ИДЕОЛОГИЯ МАНИПУЛИРОВАНИЯ ЛЮДЬМИ

Финансовые мотивы применения психологического тестирования — это всего лишь верхушка айсберга. Истинные мотивы тех или иных социальных мероприятий всегда лежат в глубине, и определяются они доминирующей в обществе идеологией. По мнению британского психолога Дж. Равена, практика тестирования в рамках средней и высшей школы есть не что иное, как выполнение социального заказа на расслоение людей по культурно-экономическим признакам. Кто инициирует этот заказ? Правящая элита, которая заинтересована в создании социального слоя людей с определенными качествами. Ведь что такое тест? Это идеальный инструмент для разделения людей по определенным критериям, которые закладываются автором теста в его содержание и конструкцию. «Знай и делай, как я» — говорит автор теста (особенно ярко эта позиция проявляется в тестах учебных достижений, или критериально-ориентированных тестах). К сказанному следует добавить, что тест как измерительный инструмент чрезвычайно чувствителен к уровню социализации тестируемого (например, по данным американских психологов, IQ ребенка входит в один фактор с показателем профессионального статуса отца). Спрашивается: кто будет иметь более высокие оценки по тестам интеллекта и тестам учебных достижений? Ответ ясен: главным образом, школьники из семей с достаточно высоким социально-экономическим статусом. Те же, кому «не повезло» с условиями социализации, автоматически теряют шанс на получение качественного образования, одновременно получая болезненную социальную оплеуху. Все в строгом соответствии с либеральной идеологией: не все могут вписаться в новые общественные отношения — только самые сообразительные и предприимчивые. Вопрос о том, почему без вины виноватые «остальные» должны мириться с отведенной им ролью, либеральными идеологами не обсуждается. Этакий неестественный естественный социально-политический отбор.

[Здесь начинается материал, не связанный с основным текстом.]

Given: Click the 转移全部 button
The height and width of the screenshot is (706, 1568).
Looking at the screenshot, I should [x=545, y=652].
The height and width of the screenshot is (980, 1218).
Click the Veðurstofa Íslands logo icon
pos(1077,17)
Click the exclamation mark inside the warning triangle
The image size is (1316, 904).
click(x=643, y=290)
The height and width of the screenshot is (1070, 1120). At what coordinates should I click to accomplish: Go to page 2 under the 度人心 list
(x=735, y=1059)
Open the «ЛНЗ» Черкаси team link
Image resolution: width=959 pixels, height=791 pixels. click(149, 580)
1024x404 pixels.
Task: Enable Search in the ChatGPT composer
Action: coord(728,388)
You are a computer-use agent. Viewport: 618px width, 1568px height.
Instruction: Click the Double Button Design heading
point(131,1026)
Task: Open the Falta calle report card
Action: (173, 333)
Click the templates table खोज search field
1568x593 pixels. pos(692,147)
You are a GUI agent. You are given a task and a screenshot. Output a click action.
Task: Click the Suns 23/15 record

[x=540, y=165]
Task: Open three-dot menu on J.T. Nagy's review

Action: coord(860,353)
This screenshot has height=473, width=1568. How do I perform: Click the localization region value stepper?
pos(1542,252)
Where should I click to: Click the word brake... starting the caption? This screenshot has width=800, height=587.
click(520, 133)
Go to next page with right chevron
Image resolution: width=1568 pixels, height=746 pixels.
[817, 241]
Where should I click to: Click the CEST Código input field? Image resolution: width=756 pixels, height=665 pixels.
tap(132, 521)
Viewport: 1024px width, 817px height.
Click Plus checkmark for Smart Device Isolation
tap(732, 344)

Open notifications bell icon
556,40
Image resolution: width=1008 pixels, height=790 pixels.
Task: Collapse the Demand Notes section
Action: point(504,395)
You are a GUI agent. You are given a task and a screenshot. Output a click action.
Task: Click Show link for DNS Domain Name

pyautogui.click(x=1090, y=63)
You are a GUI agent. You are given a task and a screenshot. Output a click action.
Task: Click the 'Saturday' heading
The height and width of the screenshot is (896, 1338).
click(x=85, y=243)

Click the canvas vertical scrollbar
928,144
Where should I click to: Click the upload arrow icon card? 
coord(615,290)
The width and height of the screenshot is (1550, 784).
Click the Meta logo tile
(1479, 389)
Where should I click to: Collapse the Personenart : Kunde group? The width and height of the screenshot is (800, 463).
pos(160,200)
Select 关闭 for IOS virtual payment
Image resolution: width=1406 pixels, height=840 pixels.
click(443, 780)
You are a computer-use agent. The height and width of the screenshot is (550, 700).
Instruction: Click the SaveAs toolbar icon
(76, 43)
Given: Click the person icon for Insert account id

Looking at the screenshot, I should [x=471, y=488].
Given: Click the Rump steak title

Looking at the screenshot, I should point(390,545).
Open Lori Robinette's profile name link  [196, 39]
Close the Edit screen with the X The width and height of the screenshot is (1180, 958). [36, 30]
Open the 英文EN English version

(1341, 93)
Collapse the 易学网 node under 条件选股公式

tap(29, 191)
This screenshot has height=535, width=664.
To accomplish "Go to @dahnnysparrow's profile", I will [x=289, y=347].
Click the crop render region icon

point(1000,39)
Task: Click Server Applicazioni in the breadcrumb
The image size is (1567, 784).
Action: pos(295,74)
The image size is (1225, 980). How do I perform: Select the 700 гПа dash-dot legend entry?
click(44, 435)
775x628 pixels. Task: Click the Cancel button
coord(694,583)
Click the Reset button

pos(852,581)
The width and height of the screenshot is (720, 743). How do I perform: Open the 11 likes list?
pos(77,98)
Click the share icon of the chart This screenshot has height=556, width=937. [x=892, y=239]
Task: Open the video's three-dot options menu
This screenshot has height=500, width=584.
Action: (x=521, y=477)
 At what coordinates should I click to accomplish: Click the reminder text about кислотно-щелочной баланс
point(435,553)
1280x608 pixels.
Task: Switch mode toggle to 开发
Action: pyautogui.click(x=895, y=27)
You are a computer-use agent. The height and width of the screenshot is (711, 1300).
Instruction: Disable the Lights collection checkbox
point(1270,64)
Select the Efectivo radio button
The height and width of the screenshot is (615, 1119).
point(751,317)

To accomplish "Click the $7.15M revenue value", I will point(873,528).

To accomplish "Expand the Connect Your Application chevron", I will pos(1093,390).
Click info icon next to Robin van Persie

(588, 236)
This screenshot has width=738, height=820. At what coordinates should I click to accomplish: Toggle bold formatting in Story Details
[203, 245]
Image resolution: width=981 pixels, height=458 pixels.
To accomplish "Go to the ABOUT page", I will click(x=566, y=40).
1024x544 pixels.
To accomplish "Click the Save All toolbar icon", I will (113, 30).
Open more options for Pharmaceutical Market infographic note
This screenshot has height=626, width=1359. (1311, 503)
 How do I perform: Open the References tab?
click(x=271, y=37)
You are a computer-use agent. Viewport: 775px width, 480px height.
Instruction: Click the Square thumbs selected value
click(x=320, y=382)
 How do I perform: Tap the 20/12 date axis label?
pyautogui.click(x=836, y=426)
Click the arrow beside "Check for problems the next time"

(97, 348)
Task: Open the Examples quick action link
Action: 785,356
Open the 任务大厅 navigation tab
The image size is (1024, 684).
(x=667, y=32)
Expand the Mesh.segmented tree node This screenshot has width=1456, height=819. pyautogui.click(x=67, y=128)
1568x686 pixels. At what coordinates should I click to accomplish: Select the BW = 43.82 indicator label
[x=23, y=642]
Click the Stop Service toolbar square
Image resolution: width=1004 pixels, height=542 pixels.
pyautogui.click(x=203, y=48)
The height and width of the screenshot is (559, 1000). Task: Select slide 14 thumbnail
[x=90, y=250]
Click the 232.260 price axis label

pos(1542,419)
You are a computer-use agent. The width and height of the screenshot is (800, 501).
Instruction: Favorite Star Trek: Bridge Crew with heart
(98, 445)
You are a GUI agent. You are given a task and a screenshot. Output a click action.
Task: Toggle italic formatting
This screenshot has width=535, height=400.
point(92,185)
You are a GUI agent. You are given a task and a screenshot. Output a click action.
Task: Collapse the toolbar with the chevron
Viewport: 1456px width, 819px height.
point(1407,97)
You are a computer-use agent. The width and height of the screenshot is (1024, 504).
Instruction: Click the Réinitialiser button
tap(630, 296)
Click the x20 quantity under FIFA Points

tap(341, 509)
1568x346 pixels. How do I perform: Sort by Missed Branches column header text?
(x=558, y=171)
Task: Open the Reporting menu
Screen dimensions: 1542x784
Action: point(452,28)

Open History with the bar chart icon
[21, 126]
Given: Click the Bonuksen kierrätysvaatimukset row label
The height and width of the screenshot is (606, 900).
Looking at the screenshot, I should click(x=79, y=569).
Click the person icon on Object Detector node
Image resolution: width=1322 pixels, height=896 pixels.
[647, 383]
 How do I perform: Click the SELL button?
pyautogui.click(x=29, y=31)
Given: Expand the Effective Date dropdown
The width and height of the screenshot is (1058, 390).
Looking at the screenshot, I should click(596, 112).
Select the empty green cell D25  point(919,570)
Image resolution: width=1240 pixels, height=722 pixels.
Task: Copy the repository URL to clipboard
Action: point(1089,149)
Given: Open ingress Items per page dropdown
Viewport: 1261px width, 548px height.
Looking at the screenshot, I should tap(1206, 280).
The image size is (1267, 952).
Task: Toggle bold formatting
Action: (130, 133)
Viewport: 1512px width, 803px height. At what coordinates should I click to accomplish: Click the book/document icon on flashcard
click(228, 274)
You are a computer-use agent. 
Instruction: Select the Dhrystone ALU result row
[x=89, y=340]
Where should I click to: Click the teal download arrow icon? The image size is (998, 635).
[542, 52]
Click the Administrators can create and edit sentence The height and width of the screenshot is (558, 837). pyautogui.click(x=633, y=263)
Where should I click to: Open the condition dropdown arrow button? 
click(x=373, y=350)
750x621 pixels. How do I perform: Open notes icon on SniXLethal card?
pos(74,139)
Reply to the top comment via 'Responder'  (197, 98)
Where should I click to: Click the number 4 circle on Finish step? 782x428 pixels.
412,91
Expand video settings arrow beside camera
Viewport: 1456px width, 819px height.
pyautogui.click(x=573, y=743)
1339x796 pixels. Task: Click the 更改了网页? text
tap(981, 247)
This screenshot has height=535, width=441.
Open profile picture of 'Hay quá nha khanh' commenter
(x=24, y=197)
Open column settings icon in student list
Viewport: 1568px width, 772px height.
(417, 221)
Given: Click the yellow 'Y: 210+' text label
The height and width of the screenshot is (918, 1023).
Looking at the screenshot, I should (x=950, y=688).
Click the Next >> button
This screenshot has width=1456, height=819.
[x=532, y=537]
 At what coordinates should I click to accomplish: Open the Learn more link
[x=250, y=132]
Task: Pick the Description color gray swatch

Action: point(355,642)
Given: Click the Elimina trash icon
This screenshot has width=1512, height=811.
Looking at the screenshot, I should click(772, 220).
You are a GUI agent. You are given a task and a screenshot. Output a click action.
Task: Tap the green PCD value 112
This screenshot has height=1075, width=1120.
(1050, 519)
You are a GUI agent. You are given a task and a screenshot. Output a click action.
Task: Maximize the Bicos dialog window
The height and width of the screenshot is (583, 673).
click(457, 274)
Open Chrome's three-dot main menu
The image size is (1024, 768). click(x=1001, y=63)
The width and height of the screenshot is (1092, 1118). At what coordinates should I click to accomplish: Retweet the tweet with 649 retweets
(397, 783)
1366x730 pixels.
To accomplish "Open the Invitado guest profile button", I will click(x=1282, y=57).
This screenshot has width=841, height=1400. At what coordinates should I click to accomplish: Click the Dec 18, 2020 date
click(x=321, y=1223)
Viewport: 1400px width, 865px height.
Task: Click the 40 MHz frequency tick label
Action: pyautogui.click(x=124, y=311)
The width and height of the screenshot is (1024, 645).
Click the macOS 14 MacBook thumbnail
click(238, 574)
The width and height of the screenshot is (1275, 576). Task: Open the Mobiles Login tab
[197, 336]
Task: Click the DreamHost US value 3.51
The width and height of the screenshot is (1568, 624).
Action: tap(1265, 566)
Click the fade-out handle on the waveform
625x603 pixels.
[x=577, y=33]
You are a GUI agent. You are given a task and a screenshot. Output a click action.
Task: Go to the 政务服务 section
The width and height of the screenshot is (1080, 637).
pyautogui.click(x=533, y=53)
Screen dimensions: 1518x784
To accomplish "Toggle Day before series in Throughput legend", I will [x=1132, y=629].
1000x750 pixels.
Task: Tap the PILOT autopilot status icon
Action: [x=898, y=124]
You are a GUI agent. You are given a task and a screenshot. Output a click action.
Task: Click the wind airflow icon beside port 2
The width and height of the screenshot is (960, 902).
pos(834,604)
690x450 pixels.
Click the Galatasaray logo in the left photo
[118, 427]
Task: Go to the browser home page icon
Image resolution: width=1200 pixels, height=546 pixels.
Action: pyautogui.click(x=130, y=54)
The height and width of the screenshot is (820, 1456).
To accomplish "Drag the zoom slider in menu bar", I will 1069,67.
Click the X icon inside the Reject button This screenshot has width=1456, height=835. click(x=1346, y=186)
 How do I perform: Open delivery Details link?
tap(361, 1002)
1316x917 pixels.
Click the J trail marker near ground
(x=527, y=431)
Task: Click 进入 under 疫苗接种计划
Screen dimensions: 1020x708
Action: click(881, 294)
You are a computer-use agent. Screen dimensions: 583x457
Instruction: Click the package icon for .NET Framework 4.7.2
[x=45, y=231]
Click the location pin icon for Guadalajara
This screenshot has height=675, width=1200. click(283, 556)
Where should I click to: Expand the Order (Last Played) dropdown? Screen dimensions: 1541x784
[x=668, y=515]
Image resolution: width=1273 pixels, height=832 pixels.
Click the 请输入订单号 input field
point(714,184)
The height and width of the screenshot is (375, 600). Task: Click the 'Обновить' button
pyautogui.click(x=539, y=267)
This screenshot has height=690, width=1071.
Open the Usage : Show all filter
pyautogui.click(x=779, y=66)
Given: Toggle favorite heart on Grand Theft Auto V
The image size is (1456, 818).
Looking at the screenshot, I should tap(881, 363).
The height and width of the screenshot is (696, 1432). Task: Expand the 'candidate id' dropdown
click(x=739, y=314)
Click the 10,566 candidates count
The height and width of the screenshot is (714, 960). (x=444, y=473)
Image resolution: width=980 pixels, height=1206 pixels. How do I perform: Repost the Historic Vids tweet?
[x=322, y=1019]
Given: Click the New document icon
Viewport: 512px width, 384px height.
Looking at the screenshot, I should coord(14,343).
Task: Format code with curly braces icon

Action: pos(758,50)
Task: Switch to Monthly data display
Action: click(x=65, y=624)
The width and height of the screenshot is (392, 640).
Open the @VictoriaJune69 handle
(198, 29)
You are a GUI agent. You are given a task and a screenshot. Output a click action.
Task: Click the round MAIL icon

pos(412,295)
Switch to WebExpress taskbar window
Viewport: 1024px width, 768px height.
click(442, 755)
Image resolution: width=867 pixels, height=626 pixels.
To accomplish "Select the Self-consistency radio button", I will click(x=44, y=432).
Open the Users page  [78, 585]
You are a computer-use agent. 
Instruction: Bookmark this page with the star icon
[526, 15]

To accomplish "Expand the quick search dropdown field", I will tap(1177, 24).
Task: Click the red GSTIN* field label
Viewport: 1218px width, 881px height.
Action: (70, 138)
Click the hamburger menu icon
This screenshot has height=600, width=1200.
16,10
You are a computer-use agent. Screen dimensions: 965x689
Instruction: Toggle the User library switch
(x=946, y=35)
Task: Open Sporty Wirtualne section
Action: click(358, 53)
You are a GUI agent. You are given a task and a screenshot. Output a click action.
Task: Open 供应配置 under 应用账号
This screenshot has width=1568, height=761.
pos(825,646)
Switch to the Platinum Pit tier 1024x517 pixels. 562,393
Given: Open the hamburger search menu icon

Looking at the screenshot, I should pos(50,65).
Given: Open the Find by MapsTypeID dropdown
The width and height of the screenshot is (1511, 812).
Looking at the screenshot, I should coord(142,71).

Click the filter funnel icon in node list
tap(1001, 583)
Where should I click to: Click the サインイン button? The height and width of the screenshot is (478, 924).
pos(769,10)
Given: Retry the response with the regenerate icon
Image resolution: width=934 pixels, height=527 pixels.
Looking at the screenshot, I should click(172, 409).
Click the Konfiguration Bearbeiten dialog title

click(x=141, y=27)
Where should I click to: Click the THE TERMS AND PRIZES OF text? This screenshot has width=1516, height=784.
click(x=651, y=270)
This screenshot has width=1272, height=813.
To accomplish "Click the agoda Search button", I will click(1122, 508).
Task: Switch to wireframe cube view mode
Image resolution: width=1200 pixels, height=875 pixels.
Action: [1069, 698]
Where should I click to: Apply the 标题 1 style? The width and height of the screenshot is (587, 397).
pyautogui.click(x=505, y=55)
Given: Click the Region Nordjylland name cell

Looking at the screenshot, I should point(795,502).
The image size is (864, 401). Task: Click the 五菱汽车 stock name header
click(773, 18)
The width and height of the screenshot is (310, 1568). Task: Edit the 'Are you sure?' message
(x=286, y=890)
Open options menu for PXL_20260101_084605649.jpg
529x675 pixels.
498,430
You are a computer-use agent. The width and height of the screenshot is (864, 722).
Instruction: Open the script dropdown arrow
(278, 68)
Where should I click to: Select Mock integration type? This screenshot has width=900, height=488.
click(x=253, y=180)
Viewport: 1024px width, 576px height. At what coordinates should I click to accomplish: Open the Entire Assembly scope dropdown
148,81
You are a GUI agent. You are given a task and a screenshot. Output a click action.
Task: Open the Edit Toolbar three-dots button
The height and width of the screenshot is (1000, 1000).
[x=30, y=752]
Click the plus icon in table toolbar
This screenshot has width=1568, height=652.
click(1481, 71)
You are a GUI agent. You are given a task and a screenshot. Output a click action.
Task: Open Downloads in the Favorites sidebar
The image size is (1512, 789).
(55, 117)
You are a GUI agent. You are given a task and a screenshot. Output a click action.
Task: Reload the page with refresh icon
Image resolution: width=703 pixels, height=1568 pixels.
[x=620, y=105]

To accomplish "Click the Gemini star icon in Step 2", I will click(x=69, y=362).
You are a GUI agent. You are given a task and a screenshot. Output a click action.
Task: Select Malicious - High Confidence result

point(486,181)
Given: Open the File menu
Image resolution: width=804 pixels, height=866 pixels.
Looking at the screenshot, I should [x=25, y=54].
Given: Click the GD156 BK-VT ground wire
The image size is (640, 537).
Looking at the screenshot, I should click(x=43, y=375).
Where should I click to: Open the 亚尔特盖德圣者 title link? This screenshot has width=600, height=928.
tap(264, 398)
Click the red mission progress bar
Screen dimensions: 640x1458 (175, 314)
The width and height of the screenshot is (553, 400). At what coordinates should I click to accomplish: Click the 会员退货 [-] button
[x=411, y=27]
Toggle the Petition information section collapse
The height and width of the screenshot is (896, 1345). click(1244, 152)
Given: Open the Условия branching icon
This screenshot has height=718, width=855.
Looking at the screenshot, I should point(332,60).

ПРОДУКТИВНАЯ ПАРАДИГМА: ЧТО ДЕЛАТЬ?

Существует ли выход из сложившейся ситуации? Что делать школьным психологам, чья профессиональная деятельность была и будет связана с необходимостью психологического обследования детей? Психологами-практиками накоплен богатый опыт использования психологических методик в рамках парадигмы развития личности, которая меняет требования к целям психологического тестирования и определяет новые формы психологической работы с детьми. Перечислим некоторые элементы такого опыта.

1) Использование отдельных психологических методик в рамках процедуры психолого-педагогического мониторинга, то есть отслеживания динамики психического развития каждого конкретного ученика (или учеников с учебными либо личностными проблемами) с целью индивидуализации учебной и внешкольной деятельности. Таким образом, результатом психологического тестирования должна стать внутренняя дифференциация обучения с разработкой для каждого ученика индивидуальной траектории его психического развития за счет оказания ему необходимой психолого-педагогической помощи.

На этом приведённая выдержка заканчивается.